◆ THE PROBLEM
Copy out the part of the records that opens with the line containing "Click the E-Learning icon in the sidebar" and runs through the end of the records, keeping each line unchanged. Leave the pictures out.

>> START

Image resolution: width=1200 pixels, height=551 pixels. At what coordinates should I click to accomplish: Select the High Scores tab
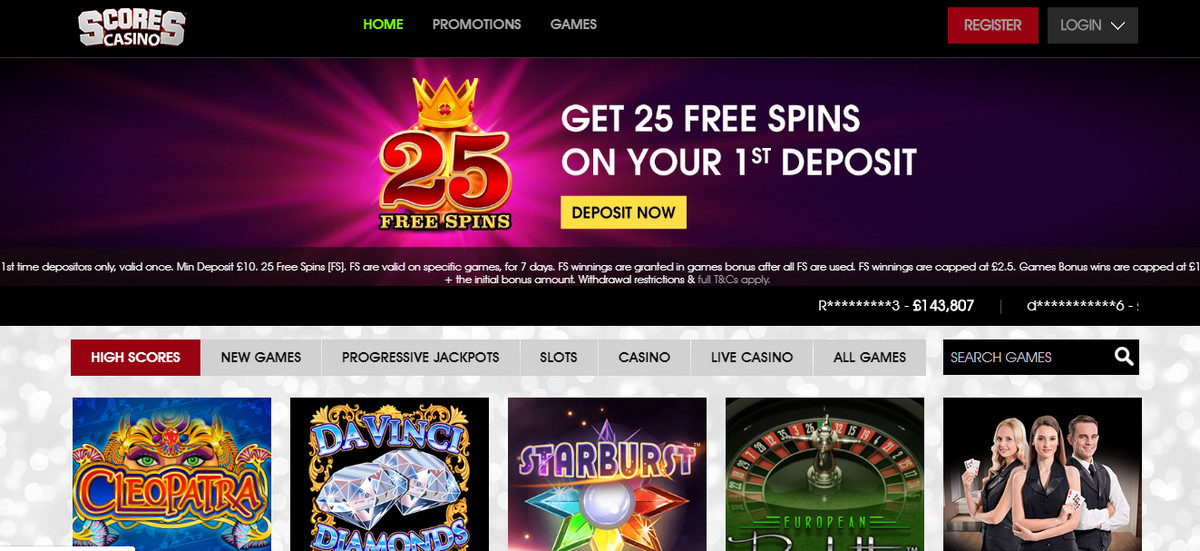(x=136, y=357)
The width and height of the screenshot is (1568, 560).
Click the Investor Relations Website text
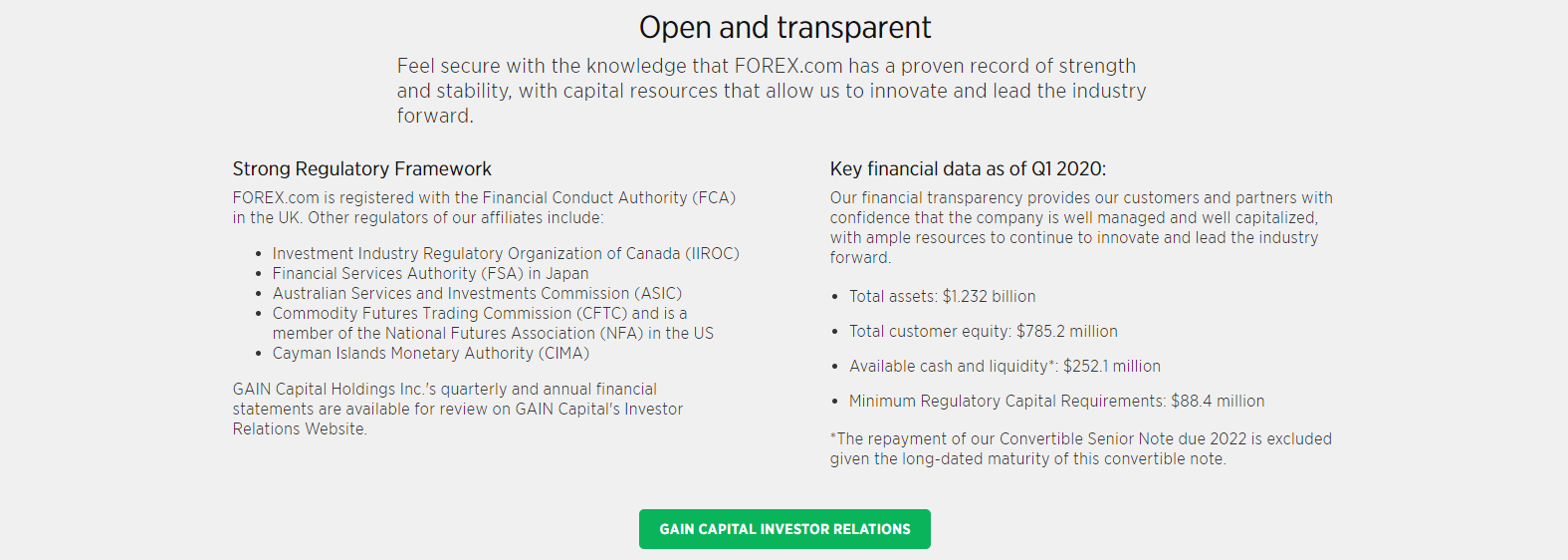point(300,429)

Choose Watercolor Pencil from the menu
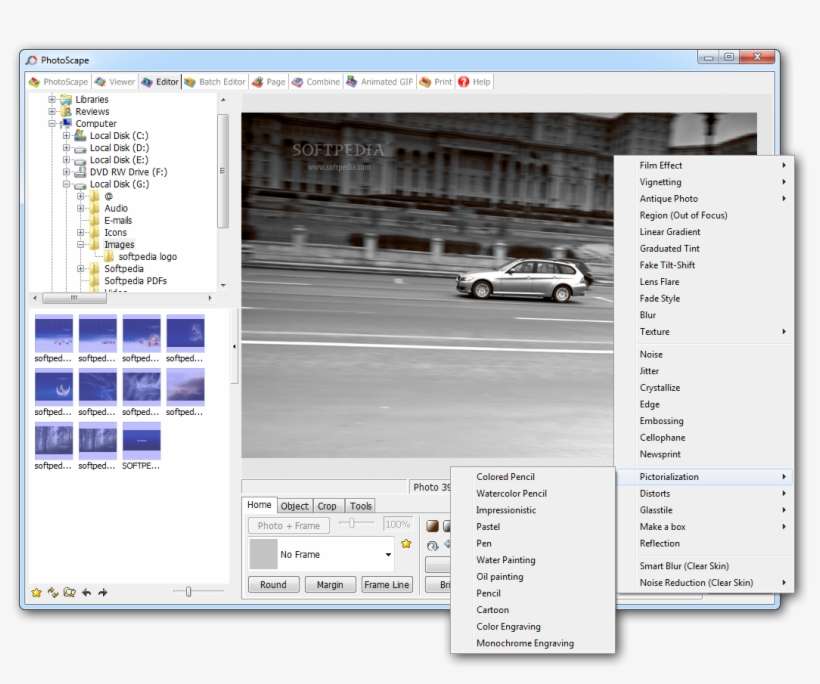click(x=512, y=493)
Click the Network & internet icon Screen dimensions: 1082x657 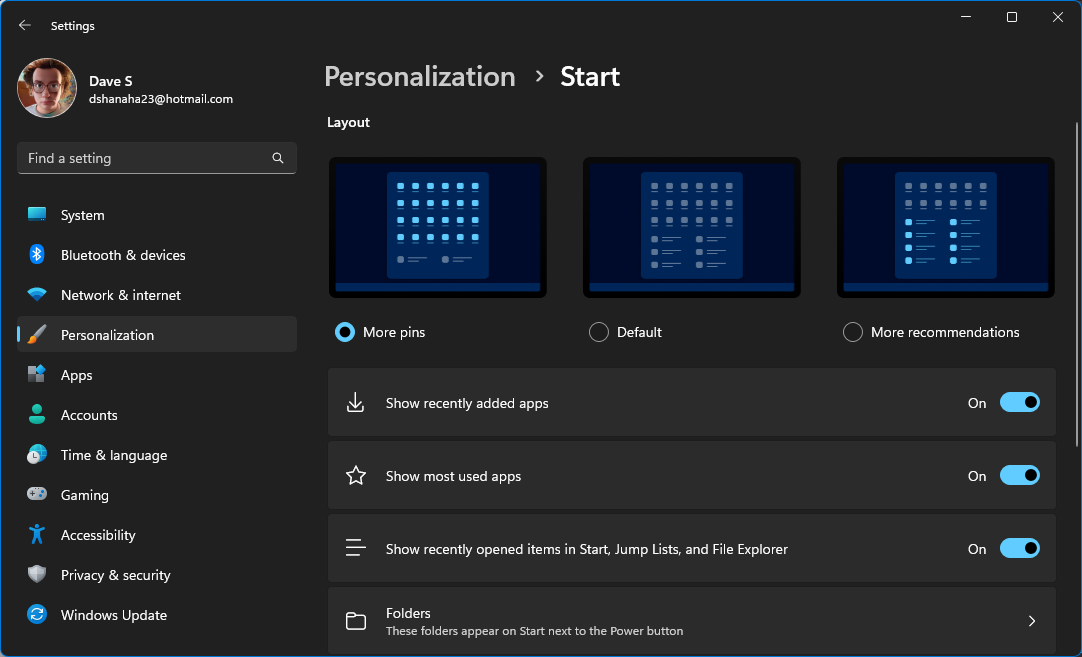[36, 294]
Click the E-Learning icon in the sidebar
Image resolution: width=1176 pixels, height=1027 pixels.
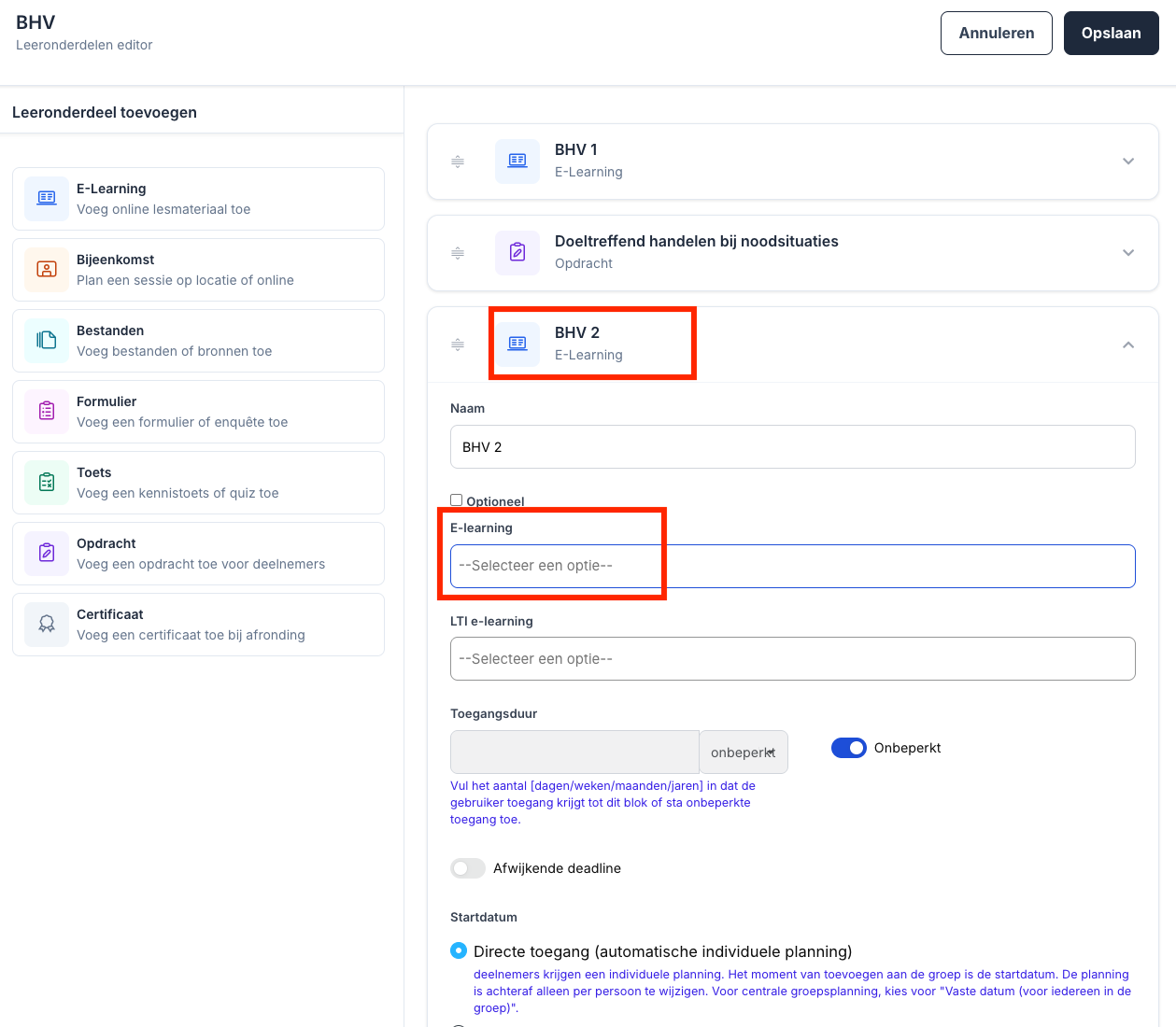pos(47,199)
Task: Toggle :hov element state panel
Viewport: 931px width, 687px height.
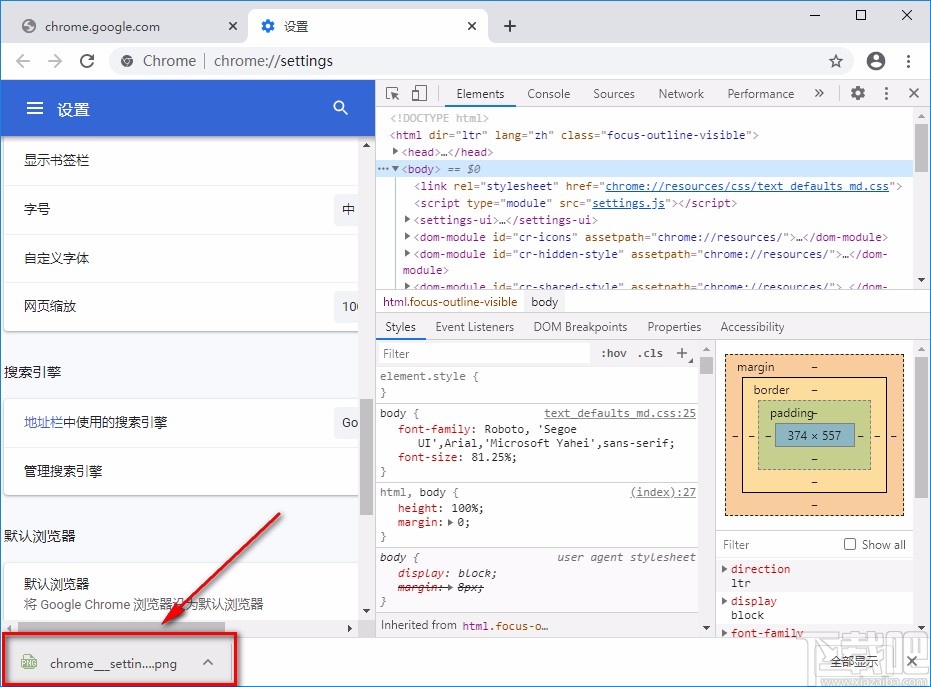Action: tap(614, 353)
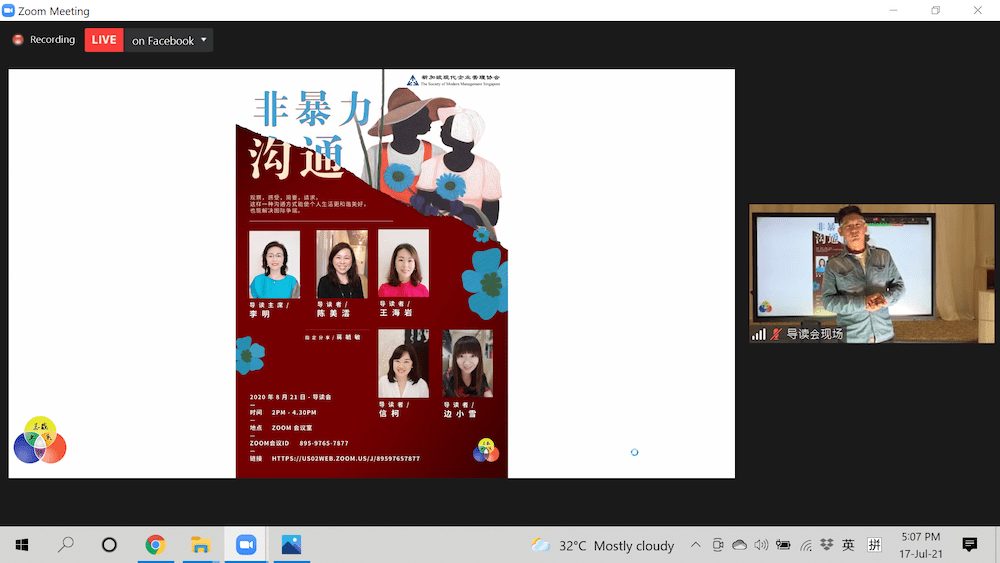
Task: Expand the on Facebook dropdown arrow
Action: [x=204, y=40]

>> END

◆ SOLUTION FOR THIS EXERCISE
Click the E-Learning icon in the sidebar
Image resolution: width=1176 pixels, height=1027 pixels.
pos(47,199)
Task: Toggle :hov element state panel
Viewport: 931px width, 687px height.
Action: tap(614, 353)
Task: Expand the on Facebook dropdown arrow
Action: [x=204, y=40]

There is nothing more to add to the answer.